Children murder one another in a multitude of gruesome and memorable ways in “The Hunger Games,” deploying spears, arrows, rocks, venomous wasps, mutant wolves and their bare hands in a televised gladiatorial death match.
The juvenile slaughterfest depicted in the film and its source material, Suzanne Collins’ trilogy of bestselling young adult novels, may give audiences (particularly parents) pause — is this what contemporary entertainment has come to? But violence committed by and against children has a long, grisly tradition in literature — as an allegory for adult cruelty, a representation of the emotional volatility of adolescence and a tension-raiser for audiences.
“We are eager voyeurs,” said Maria Tatar, chair of the program in folklore and mythology at Harvard University and author of “Enchanted Hunters: The Power of Stories in Childhood.”
“I start to question my own excitement about this movie. Why do I want to watch this? Why is it so seductive to see children in peril? The author is critiquing violence, but she’s reminding us that we are implicated. It’s within us.”
Collins has said she found inspiration for her story, which is set in the future, in the ancient Greek myth of Theseus and the Minotaur, in which the Cypriots demand Athens send seven boys and girls each year as food for the half-man, half-bull, until Theseus slays the beast.
In “The Hunger Games,” Katniss Everdeen, a 16-year-old tomboy handy with a bow and arrow, is a Theseus-type character, a young savior fighting on behalf of all the other children.
“There’s a part of us that feels that only a child can save us,” Tatar said. “It takes the innocence and purity of a child. That fantasy has been around since before Christ.”
The brutality of “The Hunger Games,” which results in the deaths of more than 20 youths, follows in the gory footsteps of many of the Grimms’ fairy tales, which were first published in 1812. In “Hansel and Gretel,” a pair of abandoned siblings escape from a cannibalistic witch by stuffing her into the oven; in “The Juniper Tree,” a woman slams the lid of a trunk on her stepson and decapitates him; and in the axiomatically titled “How Some Children Play at Slaughtering,” a little boy stands in for a pig in a child’s game of butchering.

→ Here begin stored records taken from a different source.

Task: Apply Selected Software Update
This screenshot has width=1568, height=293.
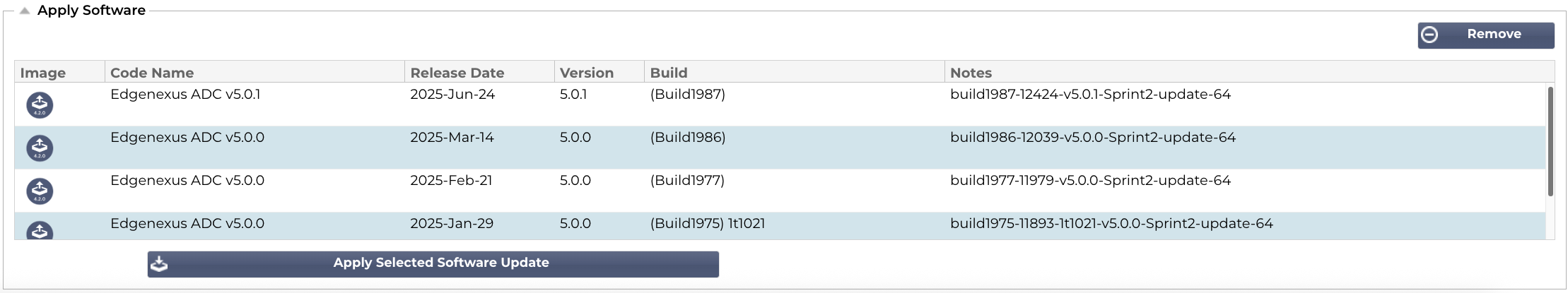Action: coord(433,264)
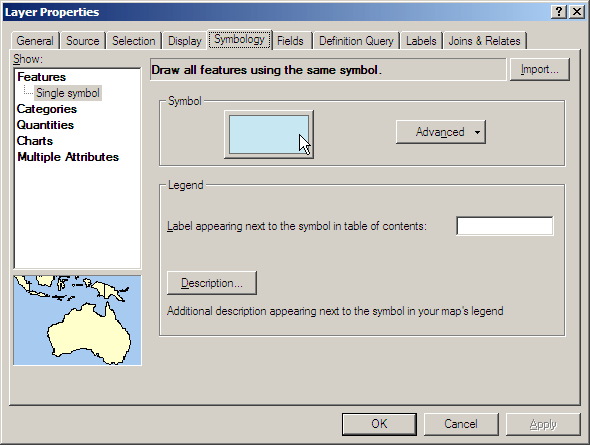Select Single symbol in the Show list
Image resolution: width=590 pixels, height=445 pixels.
coord(68,93)
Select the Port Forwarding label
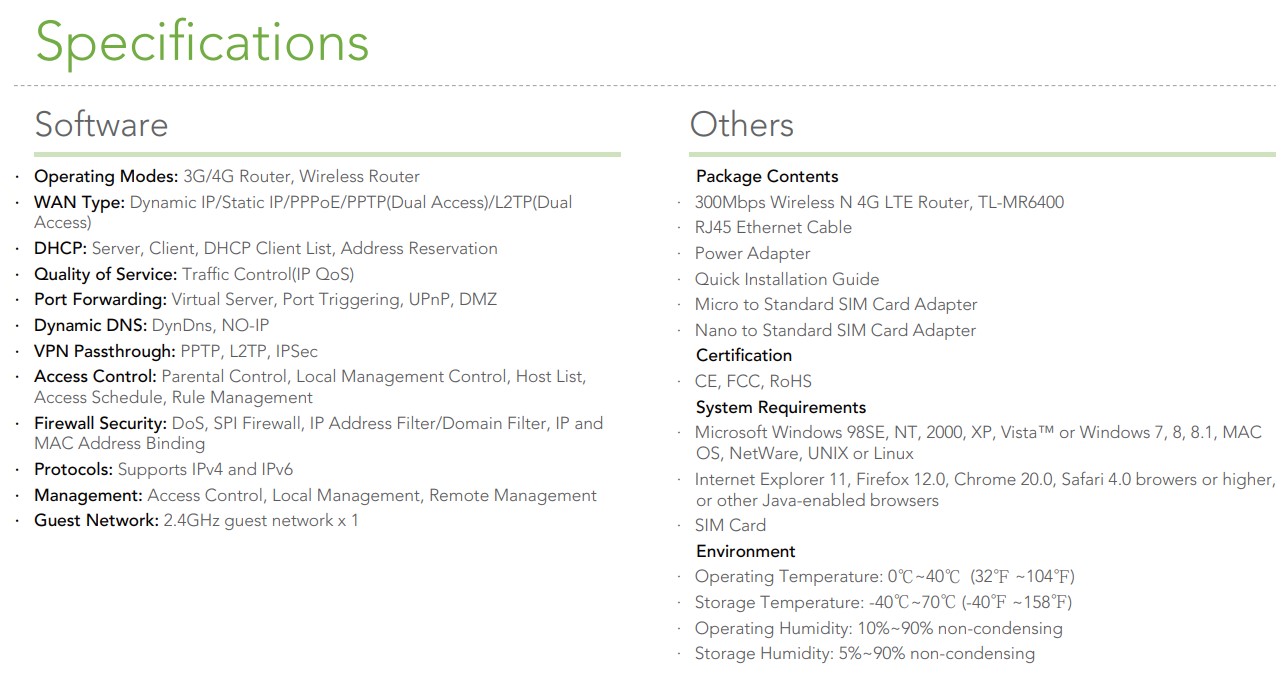1282x680 pixels. [x=100, y=300]
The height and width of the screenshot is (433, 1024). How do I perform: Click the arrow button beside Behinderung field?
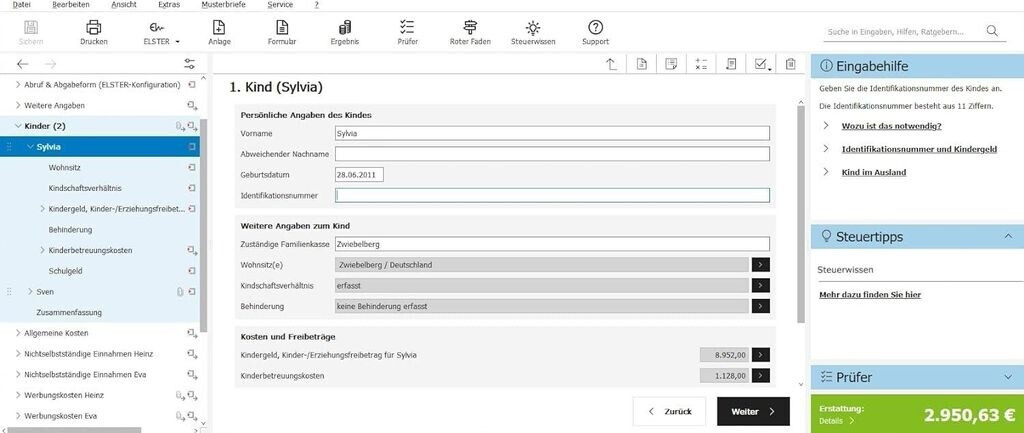[x=761, y=306]
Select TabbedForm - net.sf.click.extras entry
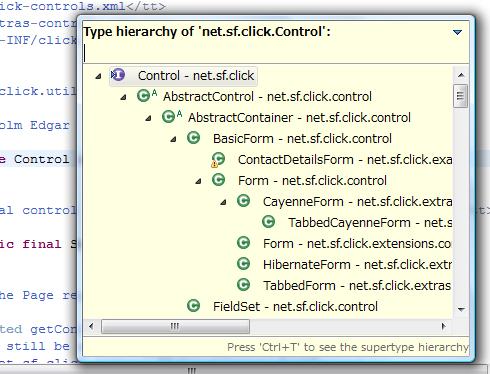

Often, stories of barbarous children are actually fables about the present-day behavior of adults. In William Golding’s 1954 novel “Lord of the Flies,” a group of boys stuck on a deserted island descends into savagery, slaughtering and torturing one another in a bid for power.
“This is a dystopian nightmare in which (Golding) shows us our own culture,” said John Granger, author of several literary analyses of the “Harry Potter” and “Twilight” books and editor of the bookish website HogwartsProfessor.com. “This was about 1950s conformity, that that conformity had a back to it as well as a front. Yes, we defeated the Nazis, but we continued to treat black people like animals. In backlash to that conformity, we get stories like ‘Lord of the Flies.’ We get to see our own world in a very dark mirror. We can recognize ourselves in this very ugly reflection.”
From Oliver Twist to Harry Potter, many of literature’s embattled children share a defining quality — the loss of at least one parent. In Katniss’ case, her father is dead and her mother is emotionally absent.
“When you have a hero or heroine who’s an orphan, you engage the reader’s natural, protective sympathy,” said Granger. “You have heightened the reader’s experience. You identify with that young person.”
The drama of the violent “Hunger Games” contest and Katniss’ need to fight it on her own may appeal particularly to adolescents because they are going through a crucial stage of emotional development, according to child and adolescent psychiatrist Harold Koplewicz.
“Between the ages of 11 and 24, your brain is going through a remarkable revolution,” said Koplewicz, president of the Child Mind Institute in New York. “Your emotional development is accelerated before your impulse control. You’re freezing, you’re boiling, you hate (everyone), you love them. You have very deep and well-felt emotions, but it’s very hard. The look of ‘Hunger Games,’ of fighting for your life, of feeling like your parents are nowhere around, captures that.”
For teens — for whom so much of life can feel like the end of the world — the post-apocalyptic terror of “The Hunger Games” and other stories about youngsters in battle can be cathartic. But for adults, there can be a spiritually useful connection as well.
“We are curious human beings,” said Tatar. “We want to know, what if? What if we’re faced with the worst possible scenario? What would we do to survive? That’s what makes us human. Who wants to read about sunshine and happiness? I worry with the protagonist. I want her to survive. I want her to make it through, and I want to know how she did it because I want to be able to use that kind of knowledge and intelligence when I’m faced with something that feels impossible.”